## MeLi Data Challenge 2019

This notebook is part of a curated version of my original solution for the MeLi Data Challenge hosted by [Mercado Libre](https://www.mercadolibre.com/) in 2019

The goal of this first challenge was to create a model that would classify items into categories based solely on the item’s title. 

This title is a free text input from the seller that would become the header of the listings.

<div class="alert alert-block alert-info">
<b>Note</b> <p>Only 10% of the data is used in the notebooks to improve the experience.</p>
    <p>Also, only spanish data is used in this notebooks for simplicity reasons only</p>
    <p>In the scripted version, 100% of the data is used to improve results</p>
</div>

### 2 - PreProcess

In this notebook I'm collecting all the pre-processing steps and alternatives applied to the data

In [1]:
import pandas as pd
import unidecode
import re
from gensim.models.phrases import Phraser, Phrases
from nltk.corpus import stopwords
from nltk.stem import SnowballStemmer
from tqdm.auto import tqdm
tqdm.pandas()
import nltk
nltk.download('stopwords')
from gensim.models.word2vec import Word2Vec
import numpy as np
import json
from sklearn.model_selection import train_test_split
import joblib

[nltk_data] Downloading package stopwords to
[nltk_data]     C:\Users\Basla\AppData\Roaming\nltk_data...
[nltk_data]   Package stopwords is already up-to-date!


### Load Data

It can be downloaded from here:
- [train](https://meli-data-challenge.s3.amazonaws.com/train.csv.gz)
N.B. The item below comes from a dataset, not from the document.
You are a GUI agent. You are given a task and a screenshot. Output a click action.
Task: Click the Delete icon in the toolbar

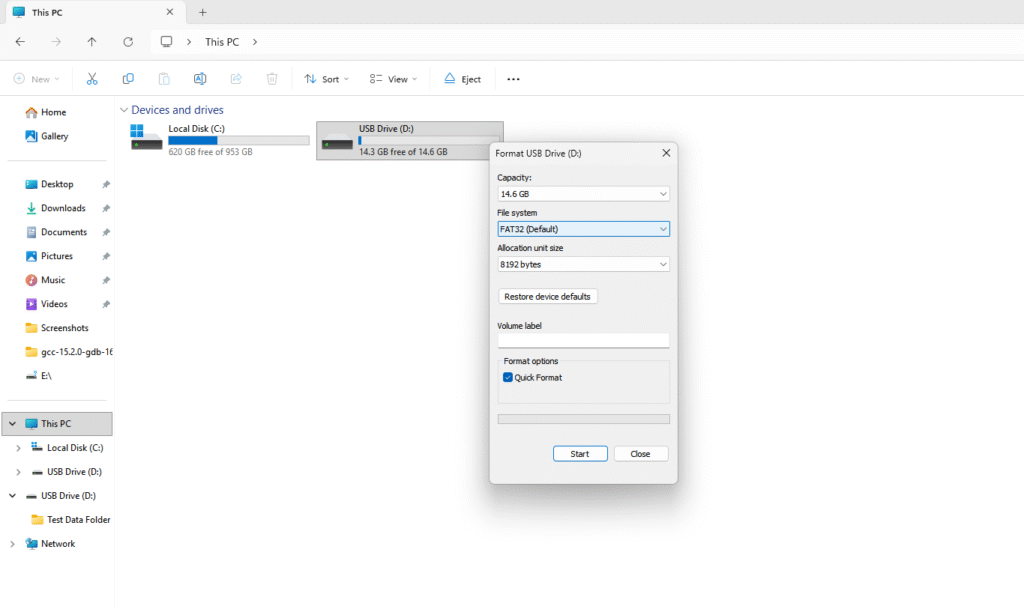pyautogui.click(x=272, y=78)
- [test](https://meli-data-challenge.s3.amazonaws.com/test.csv)

In [2]:
# train_data = pd.read_csv('data/train.csv.gz', compression='gzip')
train_data = pd.read_csv('./../data/sample_train.csv')
test_data = pd.read_csv('./../data/test.csv')

In [3]:
train_data.head()

Unnamed: 0.1,Unnamed: 0,title,label_quality,language,category
0,0,Riñonera En Oferta Con Un Gran Espacio,unreliable,spanish,FANNY_PACKS
1,1,Uxcell Detector De Interruptor De Sensor De Pr...,unreliable,spanish,ALARMS_AND_SENSORS
2,2,Kit 8 Botadores Hidraulicos Ford Transit 2.4 Tdci,unreliable,spanish,ENGINE_TAPPET_GUIDE_HOLDS
3,3,"Bolso Bajo Asiento, Bicicleta, Ciclismo, Noaf.",unreliable,spanish,BICYCLE_BAGS
4,4,Funda Para Almohadon C Pelo Y Cierre,unreliable,spanish,CUSHION_COVERS


### Clean titles

Many of the following steps should be run separately for each language.

Here, we run all together, but in the final script data will be splitted.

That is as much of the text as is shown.